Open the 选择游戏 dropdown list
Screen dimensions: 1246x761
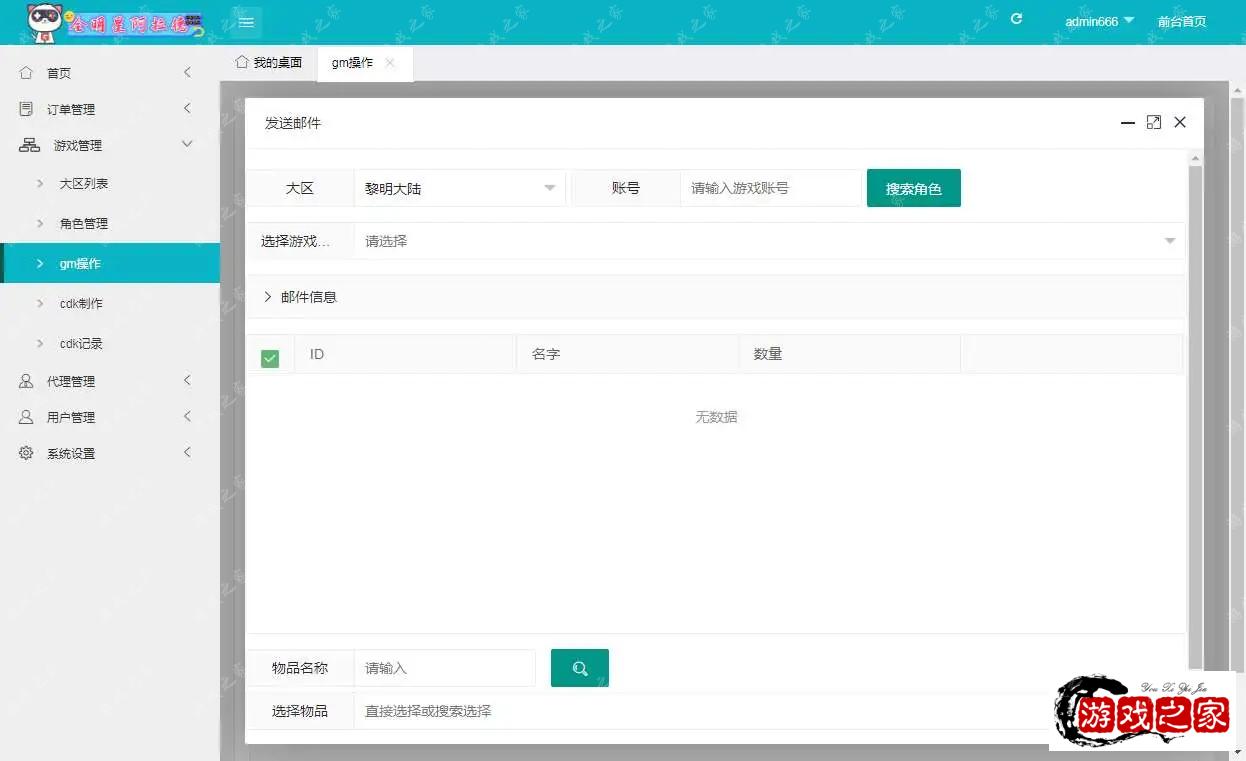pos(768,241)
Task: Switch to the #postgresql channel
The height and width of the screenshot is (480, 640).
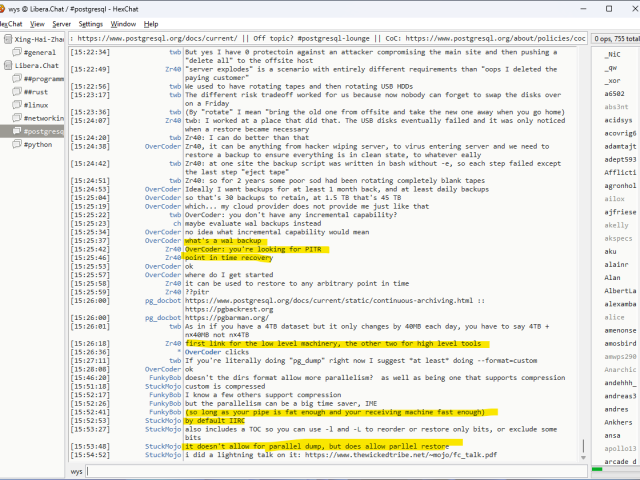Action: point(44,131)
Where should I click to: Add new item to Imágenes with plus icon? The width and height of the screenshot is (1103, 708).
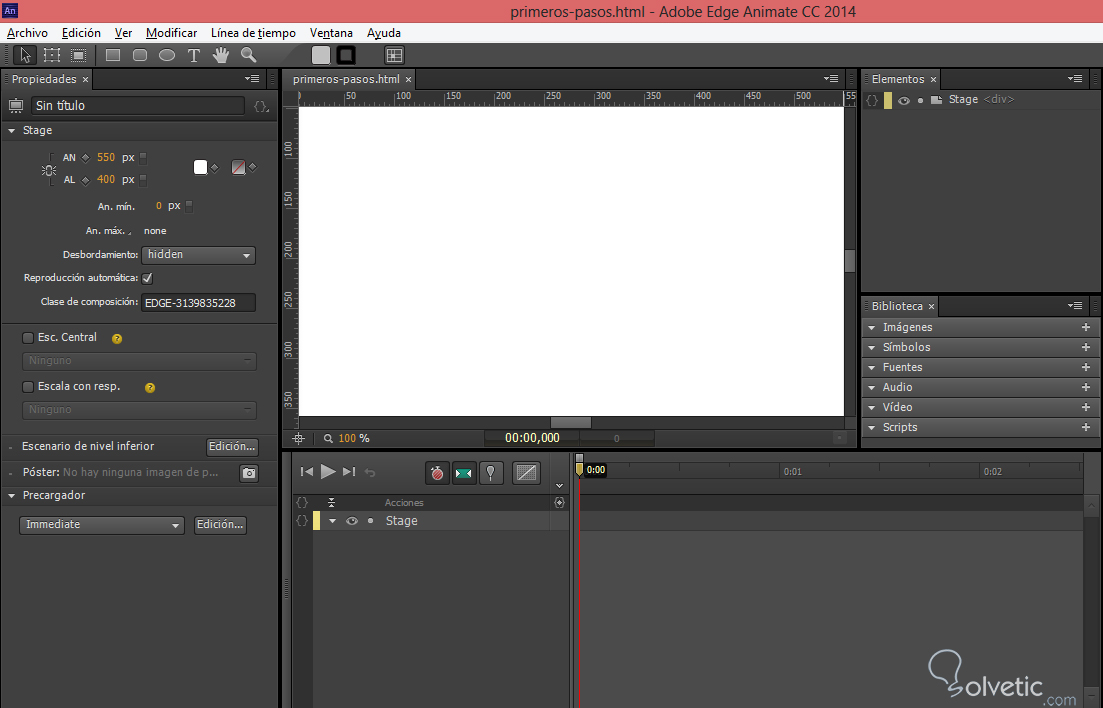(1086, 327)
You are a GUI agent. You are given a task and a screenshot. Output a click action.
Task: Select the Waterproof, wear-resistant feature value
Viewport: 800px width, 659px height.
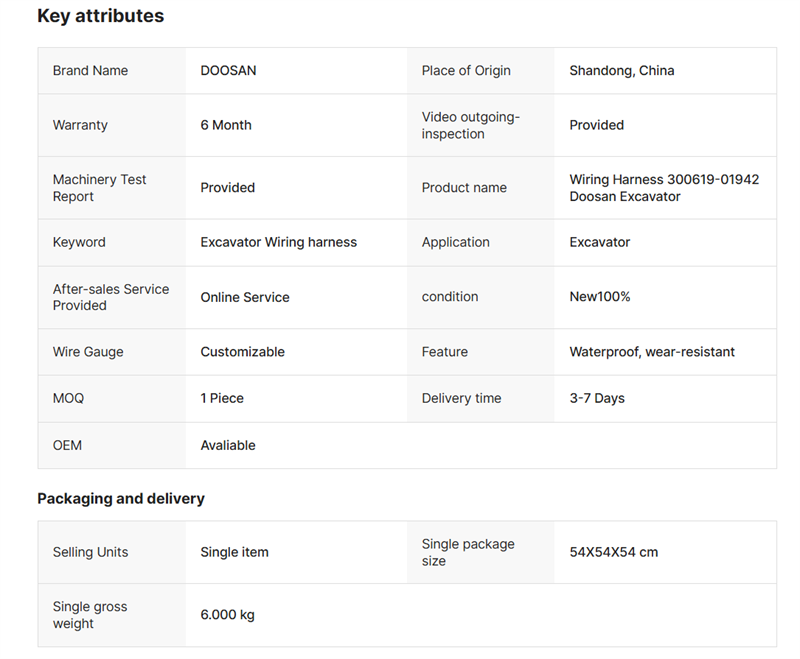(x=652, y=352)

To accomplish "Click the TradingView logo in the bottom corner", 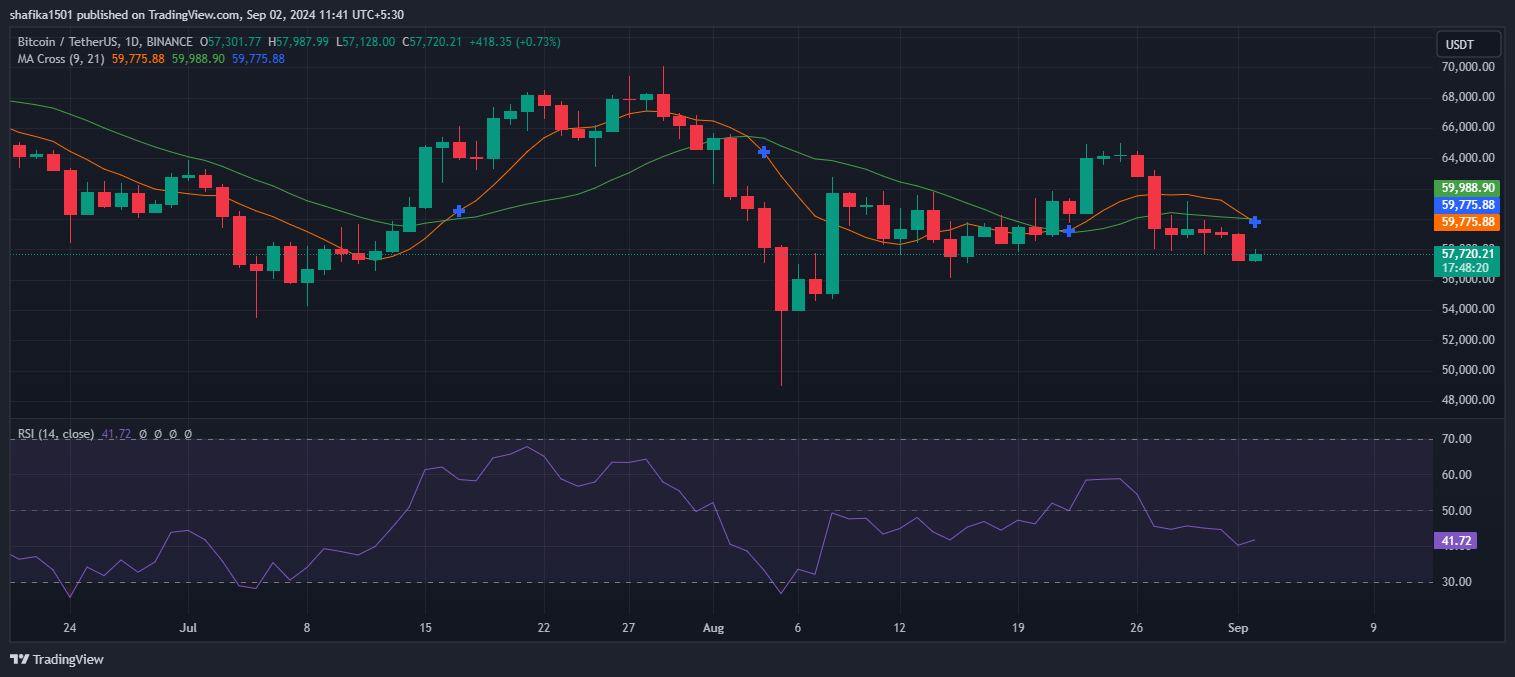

---*---

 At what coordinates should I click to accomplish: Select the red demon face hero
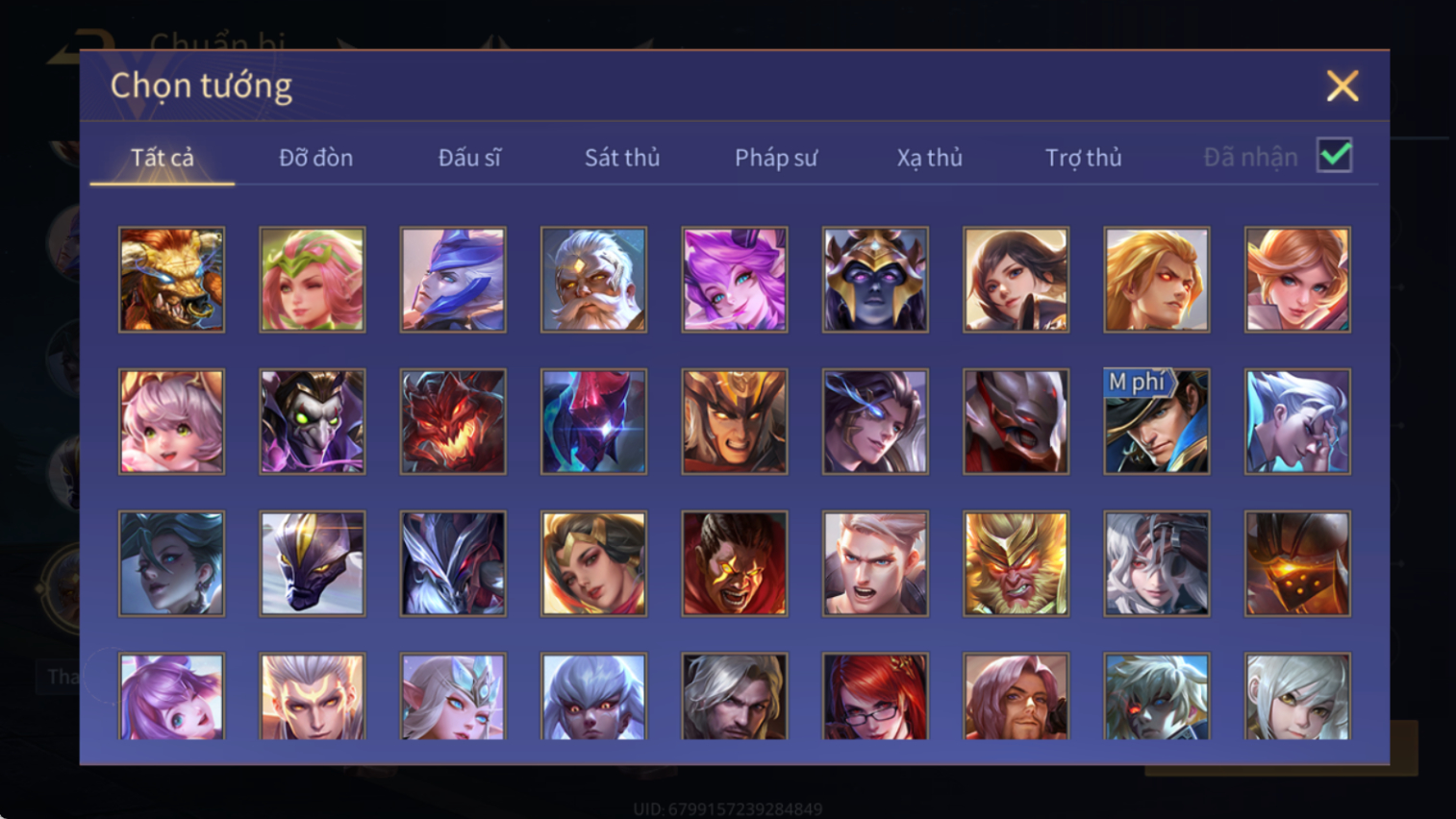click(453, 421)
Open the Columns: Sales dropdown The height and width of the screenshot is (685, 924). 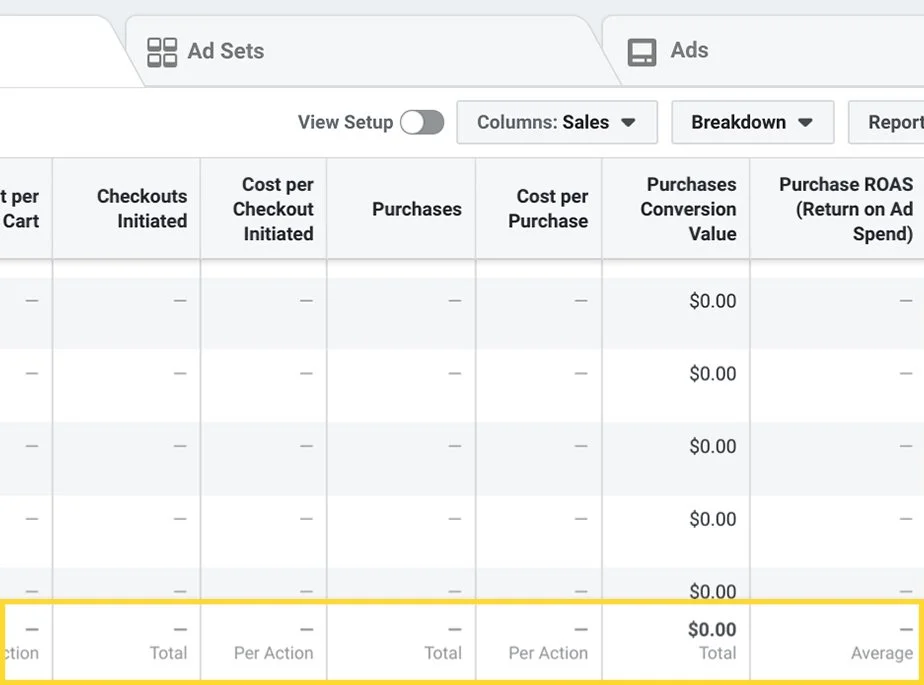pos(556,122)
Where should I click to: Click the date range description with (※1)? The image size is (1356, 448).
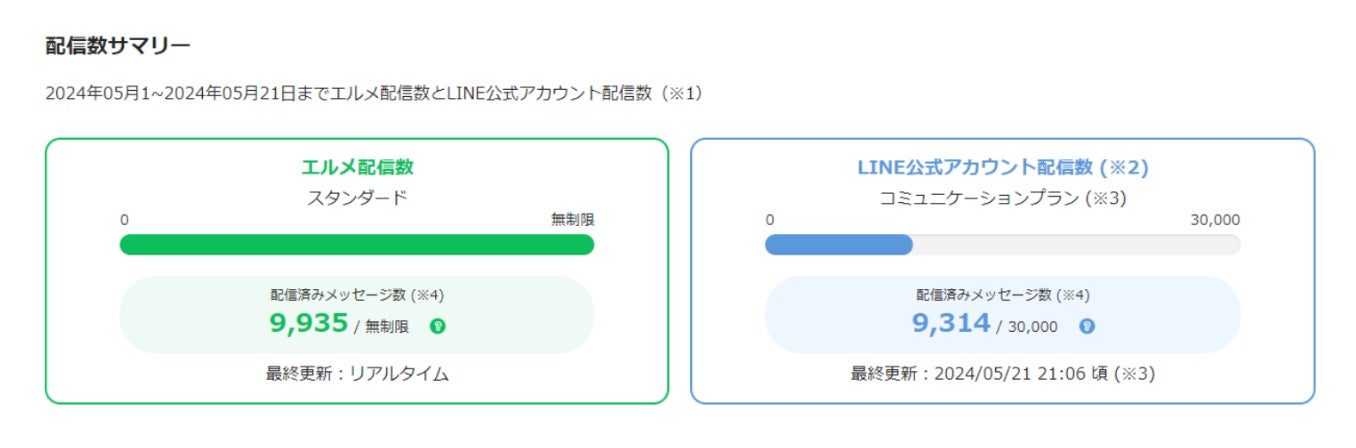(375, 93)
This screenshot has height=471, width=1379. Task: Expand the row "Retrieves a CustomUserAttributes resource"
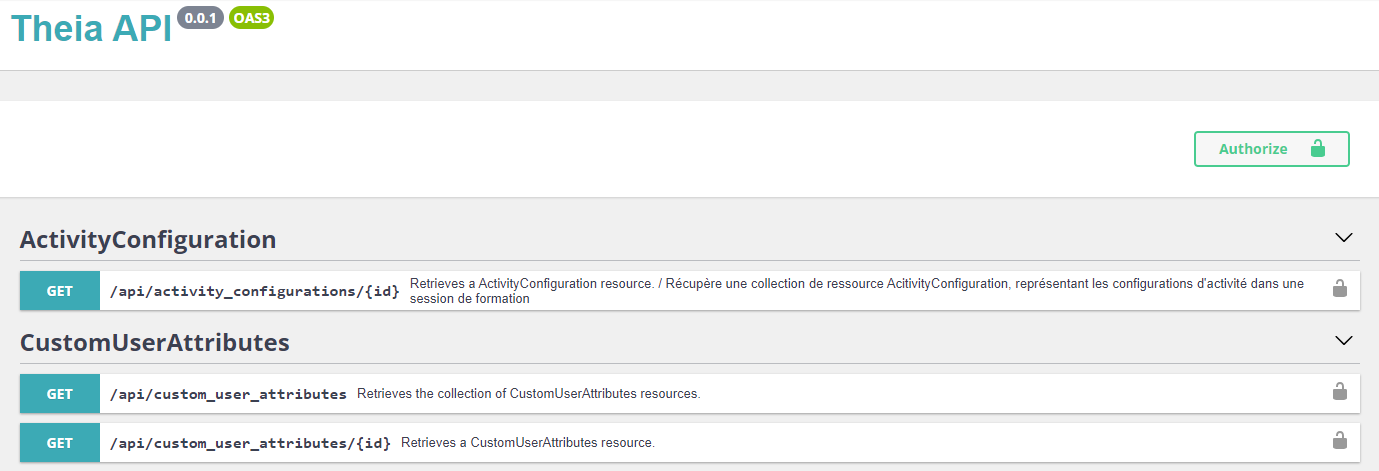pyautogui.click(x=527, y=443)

---*---

(GOAL OF THE EXERCISE) Would you copy, word for word, only the lines above from the one containing "Open the 选择游戏 dropdown list" through the one containing "the TradingView logo", both included, and please leave out the pictures?

(RESULT OF THE TASK)
Open the 选择游戏 dropdown list
Screen dimensions: 1246x761
pos(768,241)
Task: Switch to the #postgresql channel
The height and width of the screenshot is (480, 640).
Action: point(44,131)
Where should I click to: Add new item to Imágenes with plus icon? The width and height of the screenshot is (1103, 708).
(1086, 327)
You are a GUI agent. You are given a task and a screenshot. Output a click action.
Task: Select the Waterproof, wear-resistant feature value
Viewport: 800px width, 659px height.
(x=652, y=352)

To accomplish "Click the TradingView logo in the bottom corner", 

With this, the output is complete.